共有持分権の第三者への譲渡
共同相続人の1人から遺産を構成する特定不動産の共有持分権を譲り受けた第三者は適法にその権利を取得することができ、右不動産を他の共同相続人と共同所有する関係は、民法の共有としての性質を有し、右第三者が右共同所有関係の解消を求める方法として裁判上とるべき手続は遺産分割審判ではなく、共有物分割訴訟であるとされています。
(遺産の分割の協議又は審判等)
民法第907条 共同相続人は、次条の規定により被相続人が遺言で禁じた場合を除き、いつでも、その協議で、遺産の分割をすることができる。
2 遺産の分割について、共同相続人間に協議が調わないとき、又は協議をすることができないときは、各共同相続人は、その分割を家庭裁判所に請求することができる。

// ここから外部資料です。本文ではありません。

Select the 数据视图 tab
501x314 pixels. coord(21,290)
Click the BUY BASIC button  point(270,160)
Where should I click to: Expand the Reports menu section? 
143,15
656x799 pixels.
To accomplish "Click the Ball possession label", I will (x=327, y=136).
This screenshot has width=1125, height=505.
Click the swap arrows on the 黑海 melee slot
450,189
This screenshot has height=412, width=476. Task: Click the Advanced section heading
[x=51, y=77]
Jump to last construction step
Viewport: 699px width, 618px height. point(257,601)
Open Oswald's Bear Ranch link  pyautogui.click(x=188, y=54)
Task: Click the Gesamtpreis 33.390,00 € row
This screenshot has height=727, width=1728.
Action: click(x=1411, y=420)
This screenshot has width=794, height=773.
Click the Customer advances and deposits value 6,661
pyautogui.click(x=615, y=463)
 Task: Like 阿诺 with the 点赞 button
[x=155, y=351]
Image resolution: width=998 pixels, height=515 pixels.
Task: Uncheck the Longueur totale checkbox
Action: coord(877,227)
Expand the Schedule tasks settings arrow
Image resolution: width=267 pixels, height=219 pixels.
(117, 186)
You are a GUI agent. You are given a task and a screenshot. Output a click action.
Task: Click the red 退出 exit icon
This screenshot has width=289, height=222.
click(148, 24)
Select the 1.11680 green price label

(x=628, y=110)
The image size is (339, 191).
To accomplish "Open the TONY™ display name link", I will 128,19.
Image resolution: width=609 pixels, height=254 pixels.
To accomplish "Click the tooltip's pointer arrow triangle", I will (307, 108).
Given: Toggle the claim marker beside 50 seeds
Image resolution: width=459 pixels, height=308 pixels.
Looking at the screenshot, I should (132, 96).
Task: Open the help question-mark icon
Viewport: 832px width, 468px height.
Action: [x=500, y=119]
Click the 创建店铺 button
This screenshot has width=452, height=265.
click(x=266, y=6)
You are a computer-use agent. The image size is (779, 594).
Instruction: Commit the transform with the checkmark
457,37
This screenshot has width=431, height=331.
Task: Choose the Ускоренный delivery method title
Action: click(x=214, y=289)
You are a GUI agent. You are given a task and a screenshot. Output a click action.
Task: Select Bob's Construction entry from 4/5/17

3 前項の場合において特別の事由があるときは、家庭裁判所は、期間を定めて、遺産の全部又は一部について、その分割を禁ずることができる。
(裁判による共有物の分割)
民法第258条 共有物の分割について共有者間に協議が調わないときは、その分割を裁判所に請求することができる。
2 前項の場合において、共有物の現物を分割することができないとき、又は分割によってその価格を著しく減少させるおそれがあるときは、裁判所は、その競売を命ずることができる。
共同相続人が譲受人である第三者及び他の共同相続人を被告とする特定不動産の共有物分割訴訟についても、共有物分割訴訟確定後に相続人は遺産分割審判により終局的に相続による共有関係の解消が得られると解した事例があります。
同様の事案で共有物分割訴訟は、第三者が共同所有関係の解消を求める場合の方法と解して、共同相続人による他の共同相続人及び第三者を被告とする共有物分割の訴えを却下した事例があります。